**RECORDS FOR THE TASK:**
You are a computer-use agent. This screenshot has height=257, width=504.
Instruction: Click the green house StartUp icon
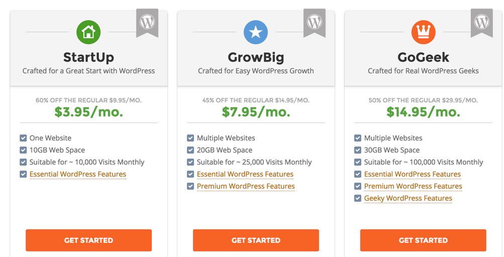tap(88, 32)
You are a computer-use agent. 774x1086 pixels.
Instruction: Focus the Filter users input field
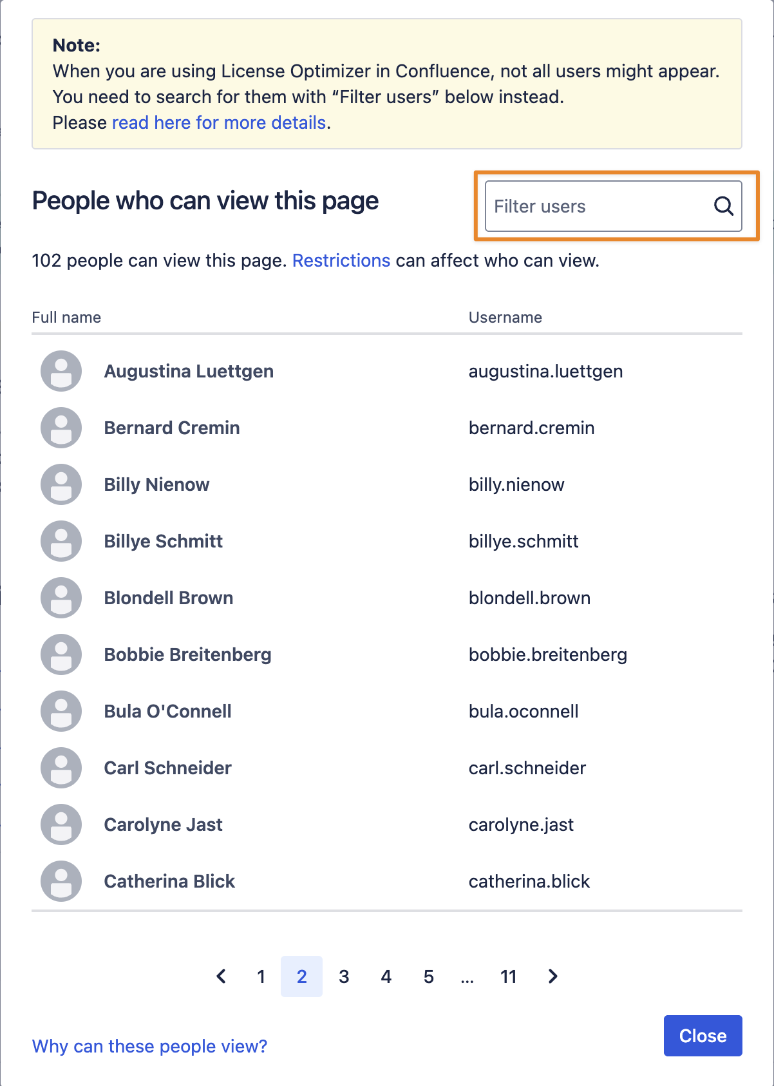(x=613, y=206)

**EXERCISE PROMPT:**
Write out each entry word for word, images excluded.

**ANSWER FOR THE TASK:**
You are a computer-use agent. This screenshot has height=257, width=504.
Instruction: Click the green house StartUp icon
tap(88, 32)
You are a computer-use agent. 774x1086 pixels.
Instruction: Focus the Filter users input field
(x=613, y=206)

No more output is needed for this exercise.